New domains typically have no Pagerank or Juice value and since new
domains are sandboxed (Googles penalty on new domains which have not yet
earned trust), Google sandbox outbound links (on new domains) in the
same manor, hence if anyone tries to manipulate the SERPS with such
techniques they fail. This is not a widespread problem that Google are
still grappling with and hence singling out the new domains where one
has a link from is just going to add more white noise to any data you
end up with.
•
Links which come from domains with little traffic.
This just shows a complete misunderstanding of firstly the nature of the
Internet and secondly the problems that Google are grappling with. If
Google was to use such a metric or signal for improving the SERPs they
would end up with so much false data that they would be totally lost and
have no idea what was an authority or why. Most articles have a spike
of traffic when first published then that traffic dwindles down as it is
buried away. When you build a module into an algorithm you want data
which means something significant, not something that will result in
pure white noise. There has NEVER been anything said or even suggested
by Google that they use such a signal to lower ranks and in all my years
in SEARCH I’ve never seen any evidence that such a concept is being
used to qualify the value of links! Despite the beliefs to the contrary.

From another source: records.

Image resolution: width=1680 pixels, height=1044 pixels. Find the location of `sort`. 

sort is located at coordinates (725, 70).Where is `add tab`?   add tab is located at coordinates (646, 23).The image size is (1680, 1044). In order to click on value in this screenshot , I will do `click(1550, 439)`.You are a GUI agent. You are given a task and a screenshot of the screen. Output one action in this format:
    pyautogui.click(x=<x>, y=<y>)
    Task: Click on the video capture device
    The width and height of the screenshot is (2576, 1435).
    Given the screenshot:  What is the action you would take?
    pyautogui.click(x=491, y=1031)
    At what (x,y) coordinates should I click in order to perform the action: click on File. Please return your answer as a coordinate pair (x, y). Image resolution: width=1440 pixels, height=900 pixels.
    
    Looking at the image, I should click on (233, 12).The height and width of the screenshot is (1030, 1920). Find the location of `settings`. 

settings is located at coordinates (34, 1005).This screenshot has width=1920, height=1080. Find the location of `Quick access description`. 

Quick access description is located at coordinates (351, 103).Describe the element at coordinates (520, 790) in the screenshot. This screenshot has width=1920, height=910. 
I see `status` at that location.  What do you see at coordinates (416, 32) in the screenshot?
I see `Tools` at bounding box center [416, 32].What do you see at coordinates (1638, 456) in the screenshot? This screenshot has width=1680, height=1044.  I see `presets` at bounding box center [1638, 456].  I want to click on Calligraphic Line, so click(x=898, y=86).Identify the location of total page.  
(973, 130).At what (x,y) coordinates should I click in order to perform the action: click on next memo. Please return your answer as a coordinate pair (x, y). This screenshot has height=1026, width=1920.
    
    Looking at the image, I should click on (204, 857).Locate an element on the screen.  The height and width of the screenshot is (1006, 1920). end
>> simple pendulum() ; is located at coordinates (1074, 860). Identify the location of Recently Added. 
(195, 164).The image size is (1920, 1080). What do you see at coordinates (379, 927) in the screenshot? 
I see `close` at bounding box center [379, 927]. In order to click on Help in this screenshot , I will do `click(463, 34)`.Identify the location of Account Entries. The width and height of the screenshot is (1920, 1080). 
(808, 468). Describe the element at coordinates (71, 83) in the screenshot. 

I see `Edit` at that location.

You can put this one into the quack box along with another similar
signal I’ve seen used to mark links as suspicious, one called
Low Link Velocity,
which is apparently when a domain or page is no longer attracting
backlinks as quickly as it once did and hence is therefore likely to be a
domain which has been sold to a link spammer and is now being used as a
link farm. This again could never be used as a signal by Google to
qualify links as many domains and pages attract a natural spike of back
links when they are first published and interest generally diminishes as
time goes by. That’s pretty normal and certainly not a signal which
could be relied upon to qualify a link!
•Links which come from sites with identical C class. FACT OR FICTION?
In general there is some truth to this one, however, its not a simple
case of black and white though it’s certainly a useful signal for Google
to see whats connected during a manual inspection, certainly also once
they have smelt a rat but it is most likely treated as a SOFT signal in
the SERPs. They would most likely limit the Juice being passed from one
IP to another and these links should most certainly be avoided as it
would help them find networks. That said theres another problem which
I’ve seen here, I have seen historical data being used in some link
audit reports whereby the hosting was changed years ago and the IP data
being supplied is historic and hence misleading. Its a good signal ONLY
if the data is reliable and fresh!
•Links from pages with a big number of external links. ANOTHER FALSE ASSUMPTION?
While I’d tend to agree that if a page has lots of outbound links its
most likely of low value, though in some instances there are pages that
do contain value and have lots of outbound links. Typically where all
the links are natural and relevant to each other and where the anchors
were not money terms you could be safe to assume the page was worthy. So
crudely treating all pages as bad based on the numbers of outbound
links alone would undoubtedly raise false positives and there is no
evidence to suggest Google is that crude.
So where does that leave us? Pretty much in a mess based on some of
these very unsound signals. Raising flags which are unsafe results in
huge amounts of ‘possibly’ suspicious links which then have to be
reviewed again manually which totally defeats the whole purpose of
having a link audit in the first place!